第27話 やっぱ農業だよね

「よ~し、タネまきすんぞ!」


 いつのまにやらタマネギとニンジンのタネができていたのだ。

 花はすでに枯れ、乾燥したカリフラワーみたいなのが枝の上に鎮座している。


 こいつがタネの集合体。

 つかんでグシャっとするとタネと枯れ枝にわかれた。

 う~ん、ここからタネだけ選り分けるのはメンドクサイな。

 よし、このまま撒こう。

 タネ、ドーン! 土、ふぁさ~。

 みず、ジャ~。


 おおきくなれよ~。


 つぎは庭だ。

 あこがれの男爵ガーデンを作るのだ。

 畑から少し離れたところに建築することにした。


 まずは小道。レンガがないのでペッタンコの石を集めて真っすぐに並べる。

 うん、まずまずだ。

 脇道やグネグネ道もつくった。遊び心が感じられる仕上がりとなっただろう。

 おつぎは家。

 今回はなんと木の上の家。ツリーハウスなのだ。

 草っぱらにちょうど、一本だけポツネンと生えていた木があった。

 しかも、縦に伸びるのではなく、横に太い枝葉を広げる、まさに家をのっけてくださいと言わんばかりの木なのだ。


 トンテケトンと家作り。

 枝や板切れを使ってかわいらしく組み立てる。

 釘があるから作りやすい。コサックさんに感謝だ。

 出入り口もかわいらしくしよう。風魔法でスパっと円にくりぬく。

 できた!

 

 ……。

 う~ん、なんか違うな。これじゃあトリの巣箱だ。

 やりなおし!

 トントンテケトン、トトントトン。

 できた!


 瓦にみたてた木切れを貼った、屋根付き、デッキつきのオシャレハウスが完成した。

 おおー、われながら上出来だ。

 ちっちゃいけど、ちゃんと窓もある、俺の寝床より100マン倍上等な家だな!

 できた家を木の上にえるように設置する。

 ついでに草で編んだナワばしごも垂らしておいた。

 雰囲気作りだ。ピクシーは飛ぶからいらない、とか無粋なことを考えてはいけない。

 オンナとはいっけんムダに思えることにトキメキを感じるのだ。

 ――いや、しらんけど。


 ん~と、つぎは……

 よし花を植えよう。

 小道のまわりを土魔法でぶわ~と掘りかえすと、雑草を取り除く。

 それから男爵家からいただいた、根っこつきの花たちを植えていく。

 ここのスペースはラベンダー、こっちはパンジーにビオラ。あとは……なんかさきっぽがクリリンと丸まった草、黄色でふちどりされた緑のカワイイ葉っぱ草とかを。

 いや、もう名前わからんわ。

 赤だの、白だのいっぱいありすぎる。チューリップもあったけども、それ以外は生まれて初めて見た草花ばかりだ。

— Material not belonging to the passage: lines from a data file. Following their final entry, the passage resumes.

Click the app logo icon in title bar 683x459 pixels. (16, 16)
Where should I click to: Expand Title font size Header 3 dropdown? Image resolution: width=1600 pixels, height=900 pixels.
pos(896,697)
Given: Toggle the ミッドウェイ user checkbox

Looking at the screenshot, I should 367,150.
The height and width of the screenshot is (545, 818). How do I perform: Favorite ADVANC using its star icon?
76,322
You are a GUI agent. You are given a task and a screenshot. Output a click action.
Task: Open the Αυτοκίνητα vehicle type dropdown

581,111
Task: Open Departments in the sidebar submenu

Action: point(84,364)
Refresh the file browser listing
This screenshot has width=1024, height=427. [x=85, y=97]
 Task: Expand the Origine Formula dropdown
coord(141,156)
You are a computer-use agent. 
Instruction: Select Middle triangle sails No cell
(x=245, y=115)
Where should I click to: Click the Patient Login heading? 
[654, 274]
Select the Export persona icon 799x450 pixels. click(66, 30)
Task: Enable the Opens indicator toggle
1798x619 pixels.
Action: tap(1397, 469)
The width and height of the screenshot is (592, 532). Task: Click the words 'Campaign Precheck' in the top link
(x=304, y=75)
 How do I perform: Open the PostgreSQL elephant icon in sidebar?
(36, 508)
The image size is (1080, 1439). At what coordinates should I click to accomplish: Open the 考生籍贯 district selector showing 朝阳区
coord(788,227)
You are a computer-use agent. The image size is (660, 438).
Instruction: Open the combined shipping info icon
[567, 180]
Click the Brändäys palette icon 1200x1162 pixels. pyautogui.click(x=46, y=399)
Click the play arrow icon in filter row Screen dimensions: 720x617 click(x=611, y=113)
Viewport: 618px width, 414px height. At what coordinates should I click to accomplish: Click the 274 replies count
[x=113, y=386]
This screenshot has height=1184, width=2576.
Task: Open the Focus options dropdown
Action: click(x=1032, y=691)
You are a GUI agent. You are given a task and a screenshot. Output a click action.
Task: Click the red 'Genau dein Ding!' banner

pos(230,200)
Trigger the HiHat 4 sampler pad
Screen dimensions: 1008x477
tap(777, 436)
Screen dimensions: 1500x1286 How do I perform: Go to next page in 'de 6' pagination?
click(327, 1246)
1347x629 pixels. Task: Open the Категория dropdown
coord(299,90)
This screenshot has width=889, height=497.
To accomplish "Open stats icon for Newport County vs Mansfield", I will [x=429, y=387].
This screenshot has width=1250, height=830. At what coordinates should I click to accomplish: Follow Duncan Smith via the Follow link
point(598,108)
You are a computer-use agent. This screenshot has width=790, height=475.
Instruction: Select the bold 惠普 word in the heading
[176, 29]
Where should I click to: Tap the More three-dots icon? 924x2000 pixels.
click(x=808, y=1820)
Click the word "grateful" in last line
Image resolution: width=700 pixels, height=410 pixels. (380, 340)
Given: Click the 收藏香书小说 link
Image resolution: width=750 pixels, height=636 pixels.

 ちなみにクローバーはここにも生えていた。もってきた植物を増やしつつ移植していこう。

 ここはセンスが問われる。

 そうだな……小道からみて背の高い植物を奥に。手前にくるにつれて低く、かつ色鮮やかなものにしていこう。

 まっ、そのへんはもう少し先か。


 んで、つぎはベリーとバラか。ツタをからませる鉄のアーチを……

 ――そんなもんなかった。

 木で代用。やぐらを組んで小道の上を通した。

 うん、みすぼらしい。変な形のハシゴみたいだ。

 まあいいや。

 いまは、ただ登って降りるだけ、みたいな感じだけど、いずれツタが伸びるとバラとベリーのトンネルになるはず。

 将来に期待だな!


「ん? なんだこれ」


 草花を入れた麻袋の中身も少なくなったところで、数本の木の枝を発見した。

 長さは手のひらほど。

 なんだろう? 折れた枝の残骸かな……


 あ! わかった。ブルーベリーだ。

 ラズベリーは地下茎から芽がでたやつだったけど、ブルーベリーはたしか挿し木で増やすはず。

 この枝を土にしとけば、根がでてきて育っていくんだ。

 よし、このへんにブスブスと挿しておこう。


 ふい~、疲れた。

 今日はこのくらいにしとくか。

 小川で体を洗い、服も洗濯しておく。

 ごはんを食べたら歯をみがいて就寝。

 よくはたらいた。おやすみなさい。